La question de constitutionnalité avait été soulevée par Matthieu Evers, lui-même né sous X. Abandonné par sa mère à sa naissance, cet homme, aujourd'hui âgé de 49 ans, avait cherché à connaître son identité en entreprenant des démarches auprès du Conseil national pour l'accès aux origines personnelles (Cnaop), un institut spécialement créé par la loi du 22 janvier 2002. Mais sa requête reste vaine. Faute d'éléments suffisants, le Cnaop clôt son dossier deux ans plus tard. C'est l'incompréhension pour Matthieu Evers qui estime nécessaire de « se construire une représentation mentale de son histoire », « sinon c'est le trou noir ».

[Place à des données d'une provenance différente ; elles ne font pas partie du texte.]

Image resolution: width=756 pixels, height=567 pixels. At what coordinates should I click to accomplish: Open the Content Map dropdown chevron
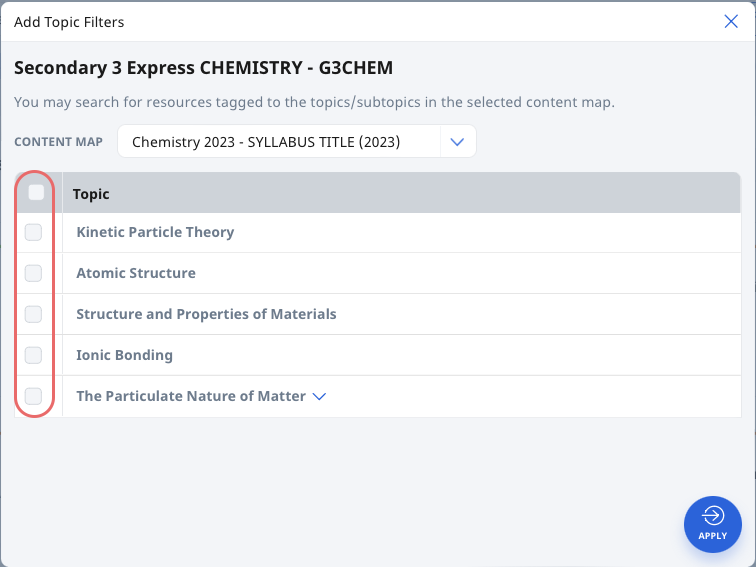point(457,142)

Le tribunal administratif saisi
La proposition de loi de la députée Brigitte Barèges (UMP, Tarn-et-Garonne) visant à lever l'anonymat dès que l'enfant a atteint la majorité a également été rejetée. Dans sa décision, le Conseil constitutionnel explique que « d'une part, le législateur a entendu éviter le déroulement de grossesses et d'accouchements dans des conditions susceptibles de mettre en danger la santé tant de la mère que de l'enfant et prévenir les infanticides ou des abandons d'enfants », et que « d'autre part, le législateur a entendu faciliter la connaissance par l'enfant de ses origines personnelles » avec la création du Cnaop. Matthieu Evers fait toutefois remarquer que ce recours est possible si, et seulement si, les femmes accouchant sous X ont accepté de laisser des renseignements. L'homme de 49 ans n'a pas dit son dernier mot, et espère être entendu par le tribunal administratif, parallèlement saisi par son avocate qui conteste la clôture de son dossier par le Cnaop au nom de la Convention européenne des droits de l'homme.